» To be done
Copy out every line in the items below that contains the word "left". Case counts, so skip lines where it appears with different capitalization.

» Exercise input
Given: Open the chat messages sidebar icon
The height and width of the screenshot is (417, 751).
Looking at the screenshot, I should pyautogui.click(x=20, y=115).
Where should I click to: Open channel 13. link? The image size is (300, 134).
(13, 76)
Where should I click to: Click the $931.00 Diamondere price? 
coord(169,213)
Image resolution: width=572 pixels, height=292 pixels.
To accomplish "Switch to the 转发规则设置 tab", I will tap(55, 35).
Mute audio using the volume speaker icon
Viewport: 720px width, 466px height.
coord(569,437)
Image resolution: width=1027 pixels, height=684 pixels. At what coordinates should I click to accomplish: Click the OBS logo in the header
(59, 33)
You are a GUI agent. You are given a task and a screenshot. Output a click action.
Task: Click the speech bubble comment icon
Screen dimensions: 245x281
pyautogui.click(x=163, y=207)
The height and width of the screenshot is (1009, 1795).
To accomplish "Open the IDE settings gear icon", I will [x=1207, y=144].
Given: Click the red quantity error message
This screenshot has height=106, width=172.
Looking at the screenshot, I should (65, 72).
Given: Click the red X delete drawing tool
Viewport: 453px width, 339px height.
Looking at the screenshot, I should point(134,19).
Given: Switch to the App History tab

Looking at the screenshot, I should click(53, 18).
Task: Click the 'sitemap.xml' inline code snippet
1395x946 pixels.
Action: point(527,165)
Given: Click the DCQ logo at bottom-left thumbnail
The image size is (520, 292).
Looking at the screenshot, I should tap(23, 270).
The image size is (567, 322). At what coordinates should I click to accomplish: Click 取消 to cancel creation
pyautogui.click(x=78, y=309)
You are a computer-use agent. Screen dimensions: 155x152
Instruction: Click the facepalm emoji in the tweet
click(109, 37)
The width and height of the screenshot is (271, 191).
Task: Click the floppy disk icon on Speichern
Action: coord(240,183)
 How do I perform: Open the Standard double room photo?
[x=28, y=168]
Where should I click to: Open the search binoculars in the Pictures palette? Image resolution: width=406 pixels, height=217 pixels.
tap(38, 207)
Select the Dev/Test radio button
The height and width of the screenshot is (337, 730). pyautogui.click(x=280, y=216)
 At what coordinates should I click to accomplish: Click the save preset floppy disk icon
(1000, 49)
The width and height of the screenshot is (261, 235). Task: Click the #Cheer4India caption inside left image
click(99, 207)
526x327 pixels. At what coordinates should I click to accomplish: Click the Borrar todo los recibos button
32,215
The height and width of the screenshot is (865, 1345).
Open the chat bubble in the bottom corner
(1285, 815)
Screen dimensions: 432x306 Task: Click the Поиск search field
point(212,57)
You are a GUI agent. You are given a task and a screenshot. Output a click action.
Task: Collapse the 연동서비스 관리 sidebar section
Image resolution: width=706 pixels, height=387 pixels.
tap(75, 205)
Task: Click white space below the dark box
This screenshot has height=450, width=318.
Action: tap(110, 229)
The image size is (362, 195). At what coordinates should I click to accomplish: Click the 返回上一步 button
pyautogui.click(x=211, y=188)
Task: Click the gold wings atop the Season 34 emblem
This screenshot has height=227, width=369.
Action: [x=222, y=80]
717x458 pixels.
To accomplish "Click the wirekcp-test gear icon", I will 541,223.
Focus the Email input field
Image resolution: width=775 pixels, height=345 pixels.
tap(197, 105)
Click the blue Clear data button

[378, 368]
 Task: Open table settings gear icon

» Response to this task
Given: Click the DCQ logo at bottom-left thumbnail
The width and height of the screenshot is (261, 235). Task: Click the #Cheer4India caption inside left image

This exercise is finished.